# saw chain for csm



## jimmyjames (Sep 20, 2013)

Hi guys I picked up a 660 yesterday , I got 2 bars with it , a 24" and a 36" and 4 loops of Stihl rs chain for each bar, I think I'm going to go ahead and order a Alaskan mill for the 36" bar as well as the aux oiler for it since the 660's oiler will barely oil a 36" bar without replacing the oil pump with the high volume one. I will me mainly be noodling blocks down for blanks with it, it works pretty slick the rip a big crotch right down the middle and buck it to 30" or so and then noddle it into slabs and then band saw them into blanks, I'm not looking for perfect cut quality so I don't think I need ripping chain, I may use it for slabbing from time to time since it will be easy to just setup on a downed log and mill it but most my slabbed stuff will be cut on my band saw mill I'm building. What's everybody use for chain on they're csm?


----------



## SDB777 (Sep 20, 2013)

Go to Bailey's chainsaw website, search ripping chain....pick your loop link size and woohoo! You'll have what you need. You stated you 'may use it' to make slabs from time-to-time, so just get the ripping stuff and be done with it the first time. 'Standard' chain loops are easy to get there too.


I get all my ripping chain from them, fast and easy(especially since no one I trust here locally will get it at a decent price).






Scott (welcome to the obsession) B


----------



## woodtickgreg (Sep 20, 2013)

I have been using Bailey's ripping chain as well, but I modify the cutter angle to about 16 to 18 degrees. I want to try a full skip tooth and modify it the same way and see how it does. One thing I do like about the ripping chain is the cutters are half width to aid in clearing saw dust and it takes less power to pull a long ripping chain. I used to be all hung up on smooth cut quality, but I really don't see what difference it makes, you have to plane it anyway. I like to mill a little on the thick side anyway to allow for some warpage wiggle room, if you know what I mean.
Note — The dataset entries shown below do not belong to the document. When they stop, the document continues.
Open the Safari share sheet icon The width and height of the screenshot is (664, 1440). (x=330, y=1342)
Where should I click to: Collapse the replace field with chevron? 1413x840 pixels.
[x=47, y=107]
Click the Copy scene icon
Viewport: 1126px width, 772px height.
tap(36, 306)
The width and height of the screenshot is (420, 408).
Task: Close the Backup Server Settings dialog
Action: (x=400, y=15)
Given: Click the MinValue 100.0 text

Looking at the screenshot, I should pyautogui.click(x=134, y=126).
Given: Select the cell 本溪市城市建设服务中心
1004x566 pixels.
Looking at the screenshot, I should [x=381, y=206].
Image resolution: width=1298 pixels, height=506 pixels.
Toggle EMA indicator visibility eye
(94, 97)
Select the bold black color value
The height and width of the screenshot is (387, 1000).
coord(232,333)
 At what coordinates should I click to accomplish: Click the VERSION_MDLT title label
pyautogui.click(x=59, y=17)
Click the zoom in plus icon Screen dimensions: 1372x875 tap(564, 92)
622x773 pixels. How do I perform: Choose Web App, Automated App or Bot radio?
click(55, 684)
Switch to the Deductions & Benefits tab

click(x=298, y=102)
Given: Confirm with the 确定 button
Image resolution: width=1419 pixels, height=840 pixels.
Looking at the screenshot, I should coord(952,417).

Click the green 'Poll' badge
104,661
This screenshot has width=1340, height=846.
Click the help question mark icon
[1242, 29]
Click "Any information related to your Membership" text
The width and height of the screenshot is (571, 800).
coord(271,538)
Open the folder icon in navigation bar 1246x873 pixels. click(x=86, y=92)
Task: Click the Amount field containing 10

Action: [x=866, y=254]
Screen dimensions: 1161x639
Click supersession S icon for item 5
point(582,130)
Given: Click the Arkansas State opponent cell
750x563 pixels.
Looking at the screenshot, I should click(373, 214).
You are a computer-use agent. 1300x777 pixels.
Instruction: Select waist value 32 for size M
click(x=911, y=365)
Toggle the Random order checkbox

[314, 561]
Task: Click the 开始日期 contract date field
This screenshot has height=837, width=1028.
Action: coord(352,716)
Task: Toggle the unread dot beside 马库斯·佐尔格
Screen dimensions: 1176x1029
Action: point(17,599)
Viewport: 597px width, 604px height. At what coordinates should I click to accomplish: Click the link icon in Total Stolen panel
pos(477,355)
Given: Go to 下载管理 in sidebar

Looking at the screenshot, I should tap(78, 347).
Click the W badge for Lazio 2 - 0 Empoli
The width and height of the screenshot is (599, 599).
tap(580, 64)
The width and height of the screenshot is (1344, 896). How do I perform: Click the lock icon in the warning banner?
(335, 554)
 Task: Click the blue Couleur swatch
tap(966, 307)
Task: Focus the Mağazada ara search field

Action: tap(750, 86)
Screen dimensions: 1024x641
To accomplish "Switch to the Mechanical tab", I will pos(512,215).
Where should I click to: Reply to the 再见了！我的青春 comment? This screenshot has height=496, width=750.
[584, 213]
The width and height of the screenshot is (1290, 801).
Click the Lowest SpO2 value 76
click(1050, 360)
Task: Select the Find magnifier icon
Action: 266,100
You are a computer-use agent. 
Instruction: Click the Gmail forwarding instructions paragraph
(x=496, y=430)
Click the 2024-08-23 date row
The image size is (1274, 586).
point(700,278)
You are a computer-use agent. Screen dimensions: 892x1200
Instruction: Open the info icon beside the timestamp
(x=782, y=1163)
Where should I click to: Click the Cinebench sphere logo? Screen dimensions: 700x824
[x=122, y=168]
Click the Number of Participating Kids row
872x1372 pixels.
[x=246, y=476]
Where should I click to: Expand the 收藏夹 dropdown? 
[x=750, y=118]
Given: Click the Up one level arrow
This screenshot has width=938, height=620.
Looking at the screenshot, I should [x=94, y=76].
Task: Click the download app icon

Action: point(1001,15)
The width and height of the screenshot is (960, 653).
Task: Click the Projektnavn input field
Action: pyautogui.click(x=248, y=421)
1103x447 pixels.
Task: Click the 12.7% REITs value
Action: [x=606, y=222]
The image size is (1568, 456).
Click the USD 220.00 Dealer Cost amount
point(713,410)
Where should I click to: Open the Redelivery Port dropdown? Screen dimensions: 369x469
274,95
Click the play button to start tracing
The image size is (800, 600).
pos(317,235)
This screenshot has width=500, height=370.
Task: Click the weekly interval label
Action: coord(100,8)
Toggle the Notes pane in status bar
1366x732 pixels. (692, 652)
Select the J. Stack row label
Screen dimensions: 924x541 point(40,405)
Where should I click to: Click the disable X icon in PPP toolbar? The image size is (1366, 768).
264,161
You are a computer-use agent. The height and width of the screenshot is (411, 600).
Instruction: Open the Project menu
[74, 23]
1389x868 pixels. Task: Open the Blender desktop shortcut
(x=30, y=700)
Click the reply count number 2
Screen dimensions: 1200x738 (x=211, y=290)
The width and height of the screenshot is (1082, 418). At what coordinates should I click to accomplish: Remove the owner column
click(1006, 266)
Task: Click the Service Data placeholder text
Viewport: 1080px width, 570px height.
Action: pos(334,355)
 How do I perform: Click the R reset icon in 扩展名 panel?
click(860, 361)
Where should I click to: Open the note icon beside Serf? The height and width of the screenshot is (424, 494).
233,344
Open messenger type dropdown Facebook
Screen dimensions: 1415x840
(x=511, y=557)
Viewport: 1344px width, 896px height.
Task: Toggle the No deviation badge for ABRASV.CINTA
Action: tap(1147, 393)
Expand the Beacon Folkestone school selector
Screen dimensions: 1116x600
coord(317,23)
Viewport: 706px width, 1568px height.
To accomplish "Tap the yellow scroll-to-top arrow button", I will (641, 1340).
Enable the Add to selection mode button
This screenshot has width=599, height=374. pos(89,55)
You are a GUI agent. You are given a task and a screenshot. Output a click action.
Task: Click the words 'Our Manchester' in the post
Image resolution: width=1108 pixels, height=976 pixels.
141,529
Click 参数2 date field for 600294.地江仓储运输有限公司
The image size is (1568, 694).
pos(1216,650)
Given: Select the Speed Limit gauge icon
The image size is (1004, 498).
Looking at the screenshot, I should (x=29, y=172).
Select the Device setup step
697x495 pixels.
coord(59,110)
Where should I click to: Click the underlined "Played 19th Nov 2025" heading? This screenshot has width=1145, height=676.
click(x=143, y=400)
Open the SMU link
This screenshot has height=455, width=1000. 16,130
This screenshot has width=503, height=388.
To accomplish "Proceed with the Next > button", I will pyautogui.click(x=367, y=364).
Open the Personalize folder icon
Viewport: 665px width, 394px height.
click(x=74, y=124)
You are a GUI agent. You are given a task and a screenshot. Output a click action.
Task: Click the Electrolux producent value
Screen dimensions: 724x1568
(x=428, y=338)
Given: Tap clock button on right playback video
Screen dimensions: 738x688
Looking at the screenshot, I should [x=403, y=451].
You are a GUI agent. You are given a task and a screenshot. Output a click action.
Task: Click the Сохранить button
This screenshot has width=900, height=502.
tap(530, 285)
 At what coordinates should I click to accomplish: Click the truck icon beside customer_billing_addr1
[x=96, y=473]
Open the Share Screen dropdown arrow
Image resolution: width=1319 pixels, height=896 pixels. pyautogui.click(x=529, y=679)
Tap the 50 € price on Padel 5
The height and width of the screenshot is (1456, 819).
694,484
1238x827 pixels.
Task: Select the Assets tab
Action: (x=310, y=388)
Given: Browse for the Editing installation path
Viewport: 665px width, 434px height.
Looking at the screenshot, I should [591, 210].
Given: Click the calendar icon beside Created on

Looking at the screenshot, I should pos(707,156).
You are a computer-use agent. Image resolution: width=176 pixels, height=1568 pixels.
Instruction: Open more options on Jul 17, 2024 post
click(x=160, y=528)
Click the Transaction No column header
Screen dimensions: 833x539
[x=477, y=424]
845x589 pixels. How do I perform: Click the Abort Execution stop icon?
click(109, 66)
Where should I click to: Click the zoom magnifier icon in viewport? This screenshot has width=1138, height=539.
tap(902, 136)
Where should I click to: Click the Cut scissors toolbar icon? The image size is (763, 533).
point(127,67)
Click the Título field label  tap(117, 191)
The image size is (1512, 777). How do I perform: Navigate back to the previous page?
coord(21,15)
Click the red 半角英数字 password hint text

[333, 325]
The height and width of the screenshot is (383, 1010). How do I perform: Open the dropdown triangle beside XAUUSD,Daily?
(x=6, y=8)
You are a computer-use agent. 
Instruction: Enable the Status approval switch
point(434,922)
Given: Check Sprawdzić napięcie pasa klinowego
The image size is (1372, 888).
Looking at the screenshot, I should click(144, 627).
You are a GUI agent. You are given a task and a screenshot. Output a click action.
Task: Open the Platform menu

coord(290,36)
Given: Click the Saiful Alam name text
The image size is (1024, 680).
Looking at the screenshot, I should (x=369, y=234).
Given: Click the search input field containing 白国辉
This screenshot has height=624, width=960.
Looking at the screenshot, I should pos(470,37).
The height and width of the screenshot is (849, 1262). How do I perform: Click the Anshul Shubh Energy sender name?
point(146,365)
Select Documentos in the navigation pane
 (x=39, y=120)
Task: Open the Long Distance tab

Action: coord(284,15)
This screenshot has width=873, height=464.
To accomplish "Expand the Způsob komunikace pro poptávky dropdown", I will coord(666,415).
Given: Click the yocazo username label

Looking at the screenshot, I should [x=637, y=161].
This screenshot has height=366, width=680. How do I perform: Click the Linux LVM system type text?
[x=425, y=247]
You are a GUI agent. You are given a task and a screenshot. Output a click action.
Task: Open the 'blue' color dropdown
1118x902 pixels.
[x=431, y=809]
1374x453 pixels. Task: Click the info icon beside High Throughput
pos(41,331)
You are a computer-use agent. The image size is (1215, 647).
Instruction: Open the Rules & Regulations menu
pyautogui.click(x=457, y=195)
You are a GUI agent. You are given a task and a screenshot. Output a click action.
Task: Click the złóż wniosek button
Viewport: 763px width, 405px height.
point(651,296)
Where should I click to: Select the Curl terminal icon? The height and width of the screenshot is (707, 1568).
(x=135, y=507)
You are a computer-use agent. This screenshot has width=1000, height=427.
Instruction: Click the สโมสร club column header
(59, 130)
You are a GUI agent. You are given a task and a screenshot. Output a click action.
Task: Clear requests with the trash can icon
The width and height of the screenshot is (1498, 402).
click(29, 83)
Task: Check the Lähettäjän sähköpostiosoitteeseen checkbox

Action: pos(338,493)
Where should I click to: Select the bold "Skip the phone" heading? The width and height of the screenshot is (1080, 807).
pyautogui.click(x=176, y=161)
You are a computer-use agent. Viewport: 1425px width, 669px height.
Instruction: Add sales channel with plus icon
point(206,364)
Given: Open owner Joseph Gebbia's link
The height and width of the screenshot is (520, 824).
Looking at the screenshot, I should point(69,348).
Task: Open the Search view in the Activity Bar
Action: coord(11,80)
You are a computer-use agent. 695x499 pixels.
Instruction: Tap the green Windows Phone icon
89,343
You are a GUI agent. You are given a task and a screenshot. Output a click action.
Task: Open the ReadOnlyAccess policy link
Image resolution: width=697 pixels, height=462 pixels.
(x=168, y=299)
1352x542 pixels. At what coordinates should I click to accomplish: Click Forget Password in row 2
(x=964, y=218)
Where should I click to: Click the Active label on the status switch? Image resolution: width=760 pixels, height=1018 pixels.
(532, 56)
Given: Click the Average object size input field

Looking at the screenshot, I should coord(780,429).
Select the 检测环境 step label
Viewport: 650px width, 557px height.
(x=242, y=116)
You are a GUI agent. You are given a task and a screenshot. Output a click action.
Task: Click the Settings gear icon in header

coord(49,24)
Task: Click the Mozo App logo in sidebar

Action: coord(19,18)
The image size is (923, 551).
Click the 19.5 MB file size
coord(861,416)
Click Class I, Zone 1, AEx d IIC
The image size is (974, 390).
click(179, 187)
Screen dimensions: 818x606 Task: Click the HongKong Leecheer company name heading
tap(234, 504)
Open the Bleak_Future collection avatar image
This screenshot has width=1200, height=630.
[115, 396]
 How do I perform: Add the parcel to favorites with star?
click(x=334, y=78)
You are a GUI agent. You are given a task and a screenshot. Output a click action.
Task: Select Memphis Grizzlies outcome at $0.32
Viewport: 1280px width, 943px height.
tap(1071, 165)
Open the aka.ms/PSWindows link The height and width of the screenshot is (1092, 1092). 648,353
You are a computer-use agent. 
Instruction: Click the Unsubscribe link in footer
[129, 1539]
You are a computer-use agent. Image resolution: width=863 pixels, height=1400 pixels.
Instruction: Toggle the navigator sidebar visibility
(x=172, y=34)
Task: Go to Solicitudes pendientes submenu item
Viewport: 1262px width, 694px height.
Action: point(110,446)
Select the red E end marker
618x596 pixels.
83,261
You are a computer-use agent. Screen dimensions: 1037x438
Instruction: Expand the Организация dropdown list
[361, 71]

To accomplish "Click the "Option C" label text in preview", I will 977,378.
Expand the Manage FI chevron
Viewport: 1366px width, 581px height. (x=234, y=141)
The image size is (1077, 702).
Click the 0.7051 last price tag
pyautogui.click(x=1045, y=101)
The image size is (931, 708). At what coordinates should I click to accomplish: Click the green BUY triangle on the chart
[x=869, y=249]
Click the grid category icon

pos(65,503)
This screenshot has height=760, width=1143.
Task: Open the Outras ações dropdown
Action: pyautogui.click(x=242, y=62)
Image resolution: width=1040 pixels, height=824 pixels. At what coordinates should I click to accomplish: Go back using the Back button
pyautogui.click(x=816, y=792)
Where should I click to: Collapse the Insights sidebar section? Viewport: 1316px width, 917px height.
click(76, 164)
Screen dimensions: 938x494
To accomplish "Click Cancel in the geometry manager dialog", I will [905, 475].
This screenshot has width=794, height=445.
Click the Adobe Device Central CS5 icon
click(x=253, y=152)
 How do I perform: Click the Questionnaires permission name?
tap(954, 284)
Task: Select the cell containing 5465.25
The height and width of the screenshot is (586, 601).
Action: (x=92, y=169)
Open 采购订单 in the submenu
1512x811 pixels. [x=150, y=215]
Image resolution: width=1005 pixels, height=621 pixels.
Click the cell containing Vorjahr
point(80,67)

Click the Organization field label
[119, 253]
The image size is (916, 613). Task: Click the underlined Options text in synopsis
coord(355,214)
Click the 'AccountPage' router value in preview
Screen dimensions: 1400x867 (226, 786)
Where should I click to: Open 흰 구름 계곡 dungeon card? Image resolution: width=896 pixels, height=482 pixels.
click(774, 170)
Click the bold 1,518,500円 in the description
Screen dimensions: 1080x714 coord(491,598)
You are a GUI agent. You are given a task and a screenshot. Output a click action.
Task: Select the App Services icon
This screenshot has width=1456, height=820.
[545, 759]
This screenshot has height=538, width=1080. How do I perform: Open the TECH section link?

The Bailey's ripping chains do cut smooth though.


----------



## HomeBody (Sep 22, 2013)

I'm running a 660 with 28" bar and use Baileys Woodland Pro ripping chain. Bought a roll. My brother has a spinner to make loops for me. I use .375 X 0.50. That gives a 1/4" kerf and lines up with the 1/4" clicks on my Logosol M7 to raise the bed. I get pretty smooth cuts, no complaints. Gary


----------



## HomeBody (Sep 23, 2013)

jimmyjames said:


> as the aux oiler for it since the 660's oiler will barely oil a 36" bar without replacing the oil pump with the high volume one.



Just thought of this: When I started using my 660 it didn't oil good either. I was using the last of a gal, of Poulan bar oil. I tried turning up the flow with the adjustment on the bottom but that didn't help. Ran out of Poulan bar oil and bought a gal. of Stihl oil. BIG DIFFERENCE! The Stihl oil is much thinner and I think my 660 is metered for the Stihl oil. Since I started using it, the reservoir empties much quicker and I'm getting oil now. You might give it a try Jimmie. Gary


----------



## Kevin (Sep 23, 2013)

I agree. Bar oils are not all the same. Buy some of that cheapo bar oil at the convenience store on the way to the bush one day and you'll find out. I use Husky brand bar oil (I think it is made by the people who make Stihl?) and Woodsman Pro engine oil.


----------



## woodtickgreg (Sep 23, 2013)

I have been using bar oil from tractor supply, supper thick and sticky. If the oil just flings off the bar it doesn't do much good. This stuff is fairly inexpensive, about $7.00 a gallon. When I use it in cold conditions I set the black jug it comes in in the sun to warm up and thin out. In freezing conditions I add a little diesel fuel to the oil to thin it or it won't flow through the gravity aux oiler on my mill, it is supper sticky. I also changed the shut off valve on the aux oiler from a screw type to a ball type for better flow and quicker on/off. I do not like the thinner oils for milling. jmo.
Edit: using this bar oil my oil tank empties at the same rate as the fuel tank, that is important. You don't want your bar oil running out before your fuel tank.


----------



## Kevin (Sep 23, 2013)

woodtickgreg said:


> ...In freezing conditions I add a little diesel fuel to the oil to thin it or it won't flow through the gravity aux oiler on my mill, ....



In freezing conditions down here, the operator does not work so no problems with the saws.


----------



## jimmyjames (Sep 23, 2013)

Kevin said:


> woodtickgreg said:
> 
> 
> > ...In freezing conditions I add a little diesel fuel to the oil to thin it or it won't flow through the gravity aux oiler on my mill, ....
> ...



Do you guys even have freezing conditions down there? :i_dunno:


----------



## jimmyjames (Sep 23, 2013)

Kevin said:


> I agree. Bar oils are not all the same. Buy some of that cheapo bar oil at the convenience store on the way to the bush one day and you'll find out. I use Husky brand bar oil (I think it is made by the people who make Stihl?) and Woodsman Pro engine oil.



You'd be surprised how many brands are the same, St IHL 2 cycle oil along with a number of others are packaged at warner distribution here in council bluffs, I worked there for a short time and the only thing difference I noticed is that they'd just put different colored bottles on the line and also got different labels....... stuff came already blended in train cars...... I've been using an Oregon branded bar oil from menards, was on sale for $4.99 a gallon regular $12.99, I bought the last 5 gallons they had.


----------